Enterococci are intrinsically resistant to cephalosporins and have varying degrees of resistance to aminoglycosides, macrolides, tetracyclines, and clindamycin. Vancomycin resistance, particularly in E. faecium, has been of major concern since the late 1980s. Enterococci cause 800,000 nosocomial infections annually in the United States, with more than 50% caused by vancomycin-resistant E. faecium; resistance is more than 90% in E. faecium bacteremias. Currently, 17% of enterococcal strains in the United States are resistant to vancomycin.⁵²

Vancomycin-resistant enterococcus (VRE) infections, particularly of the bloodstream type, are becoming extremely difficult to treat. Doxycycline has been enlisted more recently in the treatment of VRE.⁵² Enterococcal resistance is complicated further by the observations that (1) streptococci, staphylococci, and enterococci often share the same resistance genes; (2) β-lactamase in enterococci is identical to that in staphylococci, indicating sharing of genetic information; (3) enterococci can transfer resistance genes, particularly for vancomycin to staphylococci and other organisms, in vitro and in animal models; (4) staphylococci and enterococci coinhabit the skin; and (5) the possibility exists that vancomycin resistance may one day appear in many VGS.⁶⁹

Helicobacter pylori

Chronic gastritis, peptic ulcer, and gastric cancer have been linked to H. pylori. Depending on the geographic area and the prevalence of antibiotic use, alarming reports have appeared of resistance to all antibiotic agents used in its management, including metronidazole, clarithromycin, tetracycline, and amoxicillin. Resistance to metronidazole acquired by a decreased ability to reduce its nitro group ranges from 10% to 50% in developed countries and up to 100% in developing countries, where it is widely used to treat parasitic diseases. Resistance to amoxicillin ranges from 0% in The Netherlands to 18% in Mexico to 72% in Shanghai, China. Resistance to clarithromycin ranges from 1.7% in The Netherlands to 10% to 12% in the United States to 24% in Mexico.

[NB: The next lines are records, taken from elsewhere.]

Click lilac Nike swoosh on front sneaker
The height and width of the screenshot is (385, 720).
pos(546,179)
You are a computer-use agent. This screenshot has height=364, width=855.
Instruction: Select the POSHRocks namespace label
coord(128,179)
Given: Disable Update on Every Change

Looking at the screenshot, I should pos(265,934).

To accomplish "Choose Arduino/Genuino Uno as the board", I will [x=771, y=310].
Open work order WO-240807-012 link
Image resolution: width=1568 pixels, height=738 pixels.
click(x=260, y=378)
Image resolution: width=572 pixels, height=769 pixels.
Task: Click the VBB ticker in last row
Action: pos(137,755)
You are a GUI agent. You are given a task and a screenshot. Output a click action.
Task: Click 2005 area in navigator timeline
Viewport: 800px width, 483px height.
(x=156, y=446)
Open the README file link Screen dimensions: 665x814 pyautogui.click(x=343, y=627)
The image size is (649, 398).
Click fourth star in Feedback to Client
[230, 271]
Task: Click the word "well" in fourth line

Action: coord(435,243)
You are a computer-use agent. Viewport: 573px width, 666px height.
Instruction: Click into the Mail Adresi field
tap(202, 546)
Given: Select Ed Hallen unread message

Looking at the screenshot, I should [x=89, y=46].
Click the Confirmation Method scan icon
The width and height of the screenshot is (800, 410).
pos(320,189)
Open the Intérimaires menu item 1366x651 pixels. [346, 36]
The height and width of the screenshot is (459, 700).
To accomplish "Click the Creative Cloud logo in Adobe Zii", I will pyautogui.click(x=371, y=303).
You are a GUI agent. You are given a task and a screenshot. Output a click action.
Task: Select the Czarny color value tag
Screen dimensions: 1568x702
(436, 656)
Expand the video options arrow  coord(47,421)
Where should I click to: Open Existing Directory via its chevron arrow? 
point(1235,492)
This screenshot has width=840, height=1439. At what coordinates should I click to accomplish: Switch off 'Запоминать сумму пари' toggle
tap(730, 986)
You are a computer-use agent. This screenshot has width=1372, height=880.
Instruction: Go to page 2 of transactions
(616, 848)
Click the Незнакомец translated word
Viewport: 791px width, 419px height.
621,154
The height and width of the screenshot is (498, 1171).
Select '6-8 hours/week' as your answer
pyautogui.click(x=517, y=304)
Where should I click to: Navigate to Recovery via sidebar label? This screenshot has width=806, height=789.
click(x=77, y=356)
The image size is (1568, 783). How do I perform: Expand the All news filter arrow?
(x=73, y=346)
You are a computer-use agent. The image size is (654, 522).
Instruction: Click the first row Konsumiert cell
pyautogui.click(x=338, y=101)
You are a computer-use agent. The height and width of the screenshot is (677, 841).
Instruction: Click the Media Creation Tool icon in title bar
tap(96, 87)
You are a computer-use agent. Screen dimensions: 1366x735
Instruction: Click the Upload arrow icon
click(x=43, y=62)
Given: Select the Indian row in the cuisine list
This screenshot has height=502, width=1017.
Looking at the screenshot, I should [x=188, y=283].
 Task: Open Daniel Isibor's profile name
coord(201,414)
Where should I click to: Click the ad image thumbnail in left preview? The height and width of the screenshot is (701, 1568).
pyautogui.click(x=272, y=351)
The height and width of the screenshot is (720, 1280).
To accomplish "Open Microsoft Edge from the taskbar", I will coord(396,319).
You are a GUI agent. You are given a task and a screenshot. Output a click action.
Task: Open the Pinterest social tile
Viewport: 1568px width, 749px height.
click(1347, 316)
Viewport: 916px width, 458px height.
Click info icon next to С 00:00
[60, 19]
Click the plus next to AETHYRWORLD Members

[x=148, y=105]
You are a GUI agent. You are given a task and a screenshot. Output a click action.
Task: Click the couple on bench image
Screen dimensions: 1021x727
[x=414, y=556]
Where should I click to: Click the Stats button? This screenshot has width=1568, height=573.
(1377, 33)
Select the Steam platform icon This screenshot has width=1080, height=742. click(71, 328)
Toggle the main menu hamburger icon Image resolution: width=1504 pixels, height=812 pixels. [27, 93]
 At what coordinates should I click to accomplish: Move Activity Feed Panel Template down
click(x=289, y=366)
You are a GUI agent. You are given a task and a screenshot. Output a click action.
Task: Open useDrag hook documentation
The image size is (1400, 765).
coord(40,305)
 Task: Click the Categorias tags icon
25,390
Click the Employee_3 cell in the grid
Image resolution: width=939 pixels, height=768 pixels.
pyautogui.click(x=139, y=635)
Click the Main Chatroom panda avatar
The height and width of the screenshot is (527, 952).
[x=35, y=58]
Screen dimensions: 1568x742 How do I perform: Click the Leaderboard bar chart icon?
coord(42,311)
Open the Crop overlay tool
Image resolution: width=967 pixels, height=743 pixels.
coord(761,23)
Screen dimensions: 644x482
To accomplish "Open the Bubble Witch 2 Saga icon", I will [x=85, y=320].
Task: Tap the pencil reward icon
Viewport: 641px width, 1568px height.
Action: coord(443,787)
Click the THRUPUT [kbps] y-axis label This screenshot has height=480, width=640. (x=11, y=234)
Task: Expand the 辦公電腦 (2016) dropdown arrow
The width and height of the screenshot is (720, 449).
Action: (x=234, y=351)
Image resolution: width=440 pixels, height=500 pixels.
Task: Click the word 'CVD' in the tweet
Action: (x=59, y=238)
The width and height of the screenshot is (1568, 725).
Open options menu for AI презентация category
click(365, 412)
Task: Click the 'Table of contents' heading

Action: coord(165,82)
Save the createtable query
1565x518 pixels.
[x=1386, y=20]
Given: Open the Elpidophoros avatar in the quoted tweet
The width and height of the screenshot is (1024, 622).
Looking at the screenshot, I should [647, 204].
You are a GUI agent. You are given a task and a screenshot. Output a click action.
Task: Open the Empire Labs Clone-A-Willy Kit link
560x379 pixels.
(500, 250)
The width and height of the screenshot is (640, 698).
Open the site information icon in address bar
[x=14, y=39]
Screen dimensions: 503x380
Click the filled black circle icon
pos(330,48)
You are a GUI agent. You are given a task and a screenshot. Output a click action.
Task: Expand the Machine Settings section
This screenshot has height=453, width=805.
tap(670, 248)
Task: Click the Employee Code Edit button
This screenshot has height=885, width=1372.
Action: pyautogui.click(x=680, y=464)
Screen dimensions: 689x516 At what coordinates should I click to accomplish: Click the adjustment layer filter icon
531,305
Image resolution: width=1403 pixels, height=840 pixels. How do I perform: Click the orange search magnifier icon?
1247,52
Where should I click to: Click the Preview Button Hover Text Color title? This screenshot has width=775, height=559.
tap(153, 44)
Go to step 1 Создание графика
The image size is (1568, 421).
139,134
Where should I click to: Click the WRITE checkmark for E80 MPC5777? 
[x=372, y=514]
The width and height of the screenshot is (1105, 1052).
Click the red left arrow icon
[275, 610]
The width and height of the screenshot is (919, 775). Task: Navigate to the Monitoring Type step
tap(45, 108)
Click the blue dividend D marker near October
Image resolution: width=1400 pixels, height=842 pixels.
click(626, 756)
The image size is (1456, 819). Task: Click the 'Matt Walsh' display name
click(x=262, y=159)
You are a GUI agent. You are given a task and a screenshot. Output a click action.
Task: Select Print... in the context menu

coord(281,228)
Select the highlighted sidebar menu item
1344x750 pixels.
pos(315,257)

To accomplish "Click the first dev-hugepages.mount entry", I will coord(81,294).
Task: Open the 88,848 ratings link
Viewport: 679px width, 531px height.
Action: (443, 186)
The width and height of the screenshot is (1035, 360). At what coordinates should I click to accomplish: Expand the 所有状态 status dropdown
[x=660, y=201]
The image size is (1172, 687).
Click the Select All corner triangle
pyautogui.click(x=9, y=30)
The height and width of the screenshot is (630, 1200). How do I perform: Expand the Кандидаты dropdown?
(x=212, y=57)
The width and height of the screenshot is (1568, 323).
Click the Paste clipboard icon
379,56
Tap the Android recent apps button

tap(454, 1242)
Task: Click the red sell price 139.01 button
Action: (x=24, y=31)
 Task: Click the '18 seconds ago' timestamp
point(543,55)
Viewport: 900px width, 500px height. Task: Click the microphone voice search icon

Tetracycline has been added more recently to antibiotic regimens, and resistance rates are 0% in The Netherlands, 5.3% in Korea, and 58.8% in Shanghai, China, with the disturbing possibility that tetracycline-resistant H. pylori may exhibit cross-resistance with metronidazole. Metronidazole resistance in H. pylori may decrease the effectiveness of therapy by 37.7%, and clarithromycin resistance may decrease the effectiveness of therapy by 55%.²⁵ The widespread use of systemic metronidazole and tetracycline is difficult to justify in the management of a relatively trivial, mechanically responsive disease such as periodontitis when such a practice may promote resistance in a microbial pathogen responsible for very serious diseases such as peptic ulcer and gastric cancer.

Human Immunodeficiency Virus

The current therapy for HIV infection entails highly active antiretroviral therapy (HAART) (see Chapter 40) with a combination of drugs that interfere with several steps in viral replication, including reverse transcriptase inhibitors, protease inhibitors, and the new integrase inhibitors that prevent HIV from integrating into the genome of the host cell. Difficulties have arisen with this therapeutic approach because the virus provides for reservoirs of replication-competent HIV in resting CD4 T lymphocytes throughout many years of intensive HAART. It is estimated that more than 60 years of HAART may be necessary to eradicate the virus from these reservoirs.⁶⁹ More than 50% of HIV-infected individuals in the United States receiving HAART are resistant to one or more of the drugs, and 78% of individuals with measurable viral loads are resistant to at least one drug, encompassing about 100,000 people in the United States.⁹⁹ From 1994-2000, 14% of new HIV cases had one or more HIV mutations associated with antiretroviral drug resistance; in 2000, it was 27%. Approximately 25% of newly infected, therapy-naïve individuals carry at least one key HIV drug-resistant mutant.